Collected data:
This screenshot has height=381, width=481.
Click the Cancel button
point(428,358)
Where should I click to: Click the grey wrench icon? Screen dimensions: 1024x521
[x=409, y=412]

EXERCISE INSTRUCTIONS: Without leaving anything out, repeat the data exactly.

TASK RESULT:
This screenshot has height=381, width=481.
Click the Cancel button
point(428,358)
Where should I click to: Click the grey wrench icon? Screen dimensions: 1024x521
[x=409, y=412]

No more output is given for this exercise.